In her presentation, Dr. Holyoake outlined the researcher's increasing understanding about the difference of normal stem cells and CML stem cells. This understanding is needed to identidy potential strategies to exploit these differences. Quite some research effort is currently being invested to identify and manipulate pathways in order to force these "sleeping" CML stem cells into cell division, so that they can then be targeted and killed by current TKIs. Dr. Holyoake highlighted e.g. the FOXO transcription factor that plays a major role in cell cycle arrest and cell death. Interferon-Alpha has shown to have anti-quiescent and apoptotic effects on CML as well. Further pathways currently being investigated are e.g. Wnt, CXCR4, JAK2, Hedgehog, Histone, PP2A, SMO or Autophagy. Some of them are already assessed in early CML trials in combination with Imatinib, and some are still in lab research. Examples of compounds under investigation are Hydroxychloroquine (CHOICES Trial), SMO inhibitor BMS-833923, Zileuton (asthma drug 5-lipoxygenase, targeting PP2A) or HDAC inhibitors (e.g. LBH589 or LA0824).

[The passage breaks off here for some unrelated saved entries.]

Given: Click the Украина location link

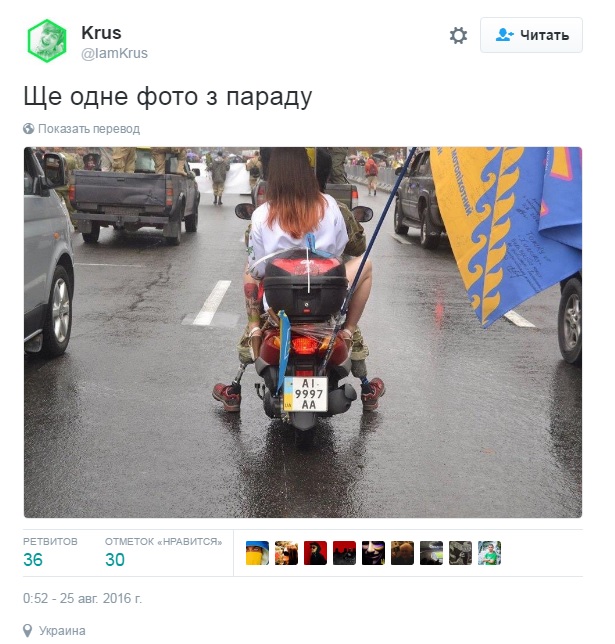Looking at the screenshot, I should click(x=62, y=631).
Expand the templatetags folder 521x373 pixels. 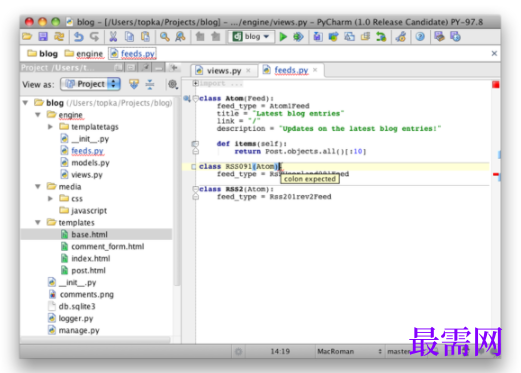(50, 127)
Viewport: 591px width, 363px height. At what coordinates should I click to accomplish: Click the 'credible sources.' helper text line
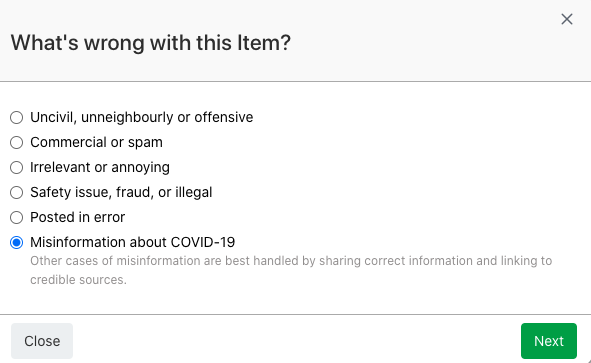[78, 280]
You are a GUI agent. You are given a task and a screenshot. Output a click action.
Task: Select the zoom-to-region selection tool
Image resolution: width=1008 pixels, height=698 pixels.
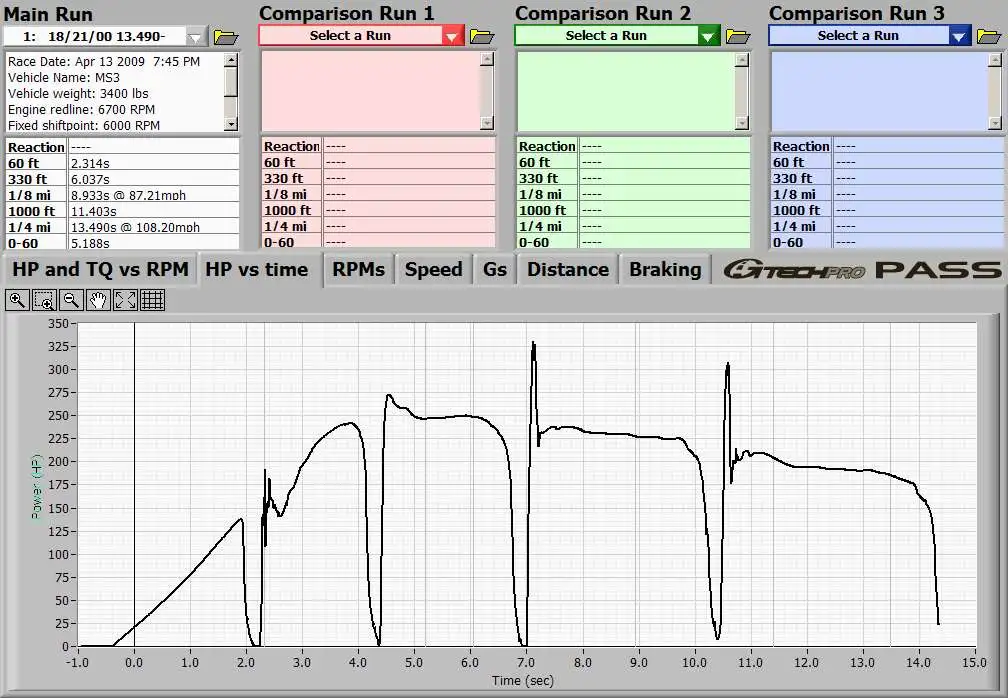click(44, 300)
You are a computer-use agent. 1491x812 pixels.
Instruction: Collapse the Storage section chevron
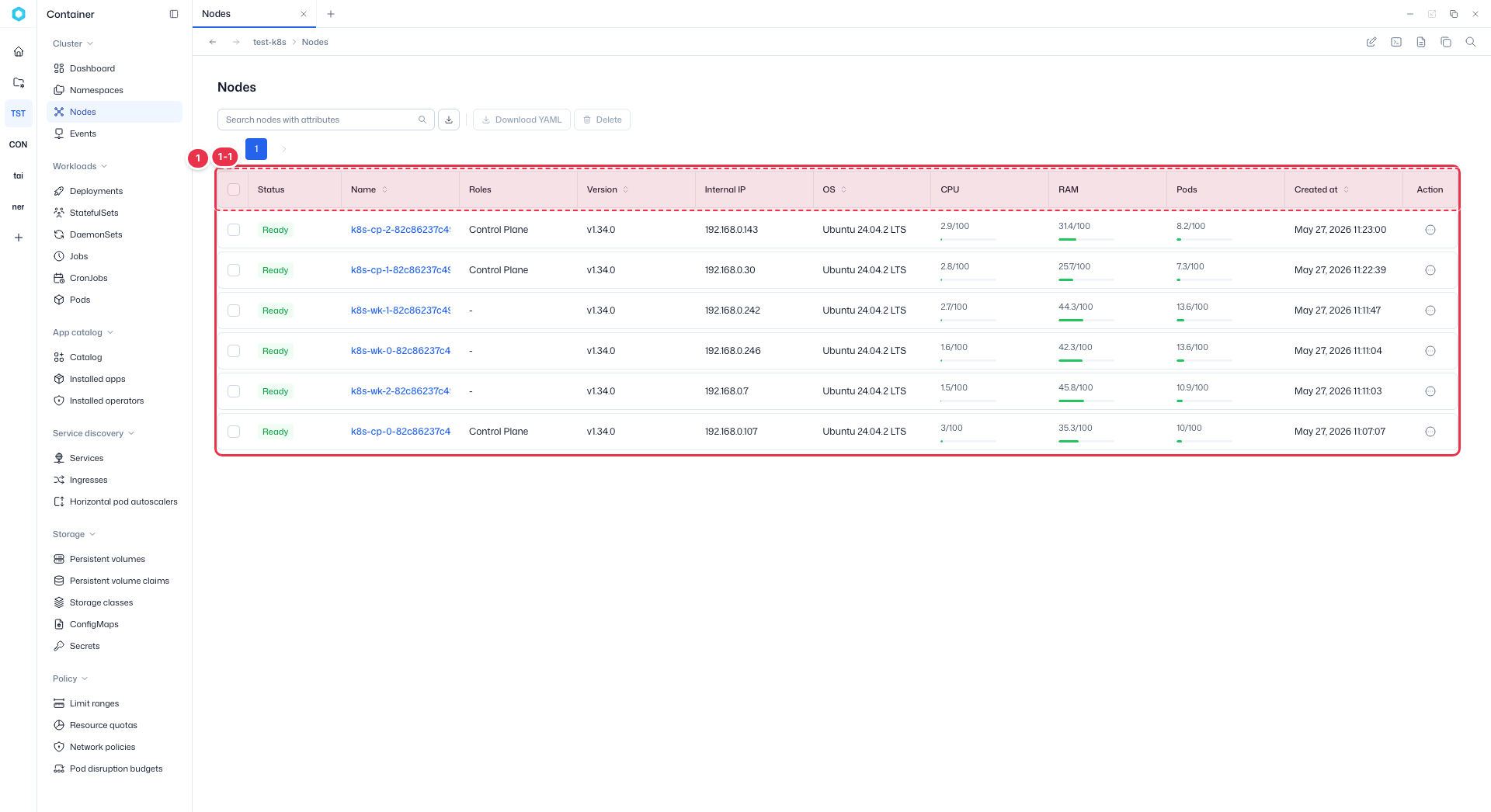coord(92,534)
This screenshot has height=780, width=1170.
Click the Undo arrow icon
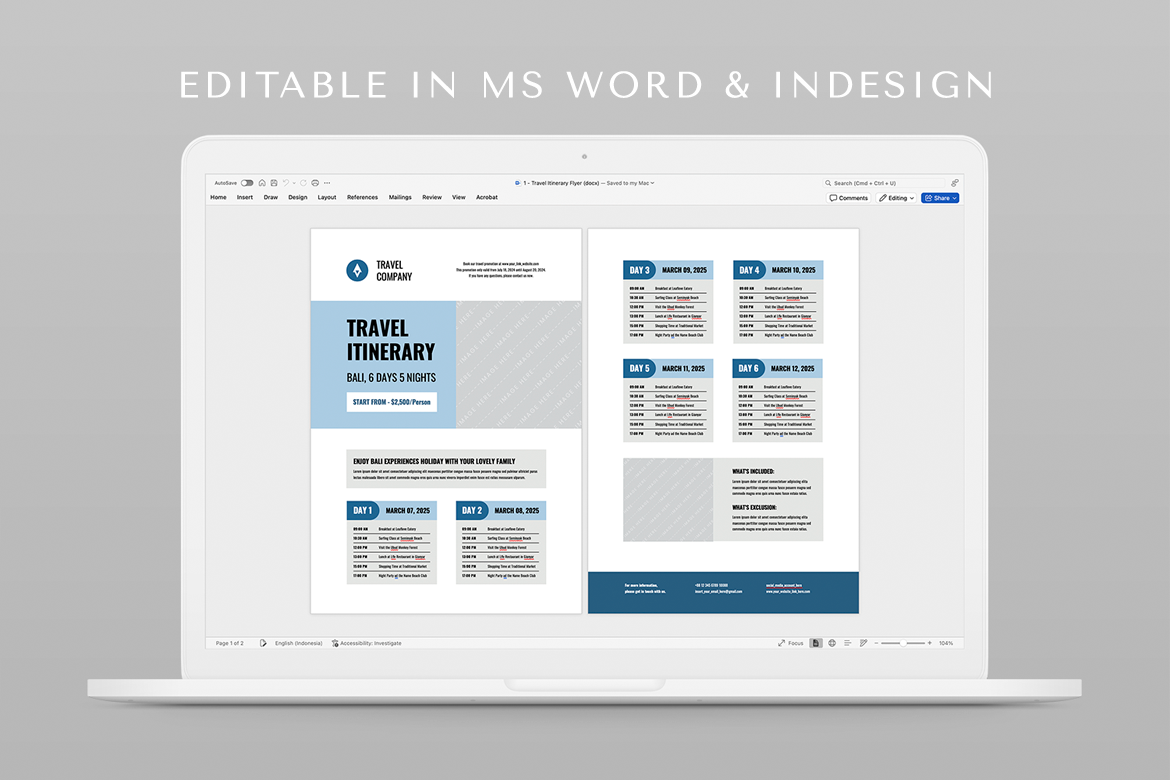tap(285, 183)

There are a number of exciting approaches that may help us towards ultimate goal of curing CML.
"Stopping therapy" might be viable approach for those that reach a very low level of residual disease. Researchers are trying to identify factors that might tell us which patients are less likely to relapse when stopping their therapies. Given that more and more CML patients are getting Dasatinob or Nilotinib right after diagnosis, and given they induce higher rates of deep molecular responses, the group eligible for stopping all therapies might grow in the near future.
However, stopping CML therapy should not be done outside of a trial, given that relapses were seen to occur quickly and forcefully. Another publication at this year's EHA has indicated that time passed from the point of relapse to restarting effective therapy has a considerable influence on later response. Monthly PCR in a good lab as well as observation by a CML expert seems to be essential when stopping therapies. New European studies that will assess stopping therapies, e.g. the German CML-5 study and the pan-European EuroSKI study, are currently being prepared in the CML study groups.
Eradicating residual stem cells however seems to be most important in a path to cure, as it would complement TKI therapy with "laying the axe of the roots of CML". Research is actively working on turning CML from a chronic into a past disease. However, much of this is still far away from clinical application in patients today. In practice, many approaches might sound great in theory but prove dysfunctional or intolerable when tried in the human body. For today's patients, it creates strong hopes, but not yet options.
In that sense, as Dr. Rosti said at the recent "New Horizons in CML" meeting, the best way to stop CML therapies at some point in time in the future is to strictly adhere to effective CML treatments today. Current studies across therapies agree that once patients have achieved minimum residual disease, they are very unlikely to lose response when therapy is continued in a strict manner. Time is working for these patients, and probably in some years, patients will get the clinical options to finally wipe the CML from their bodies.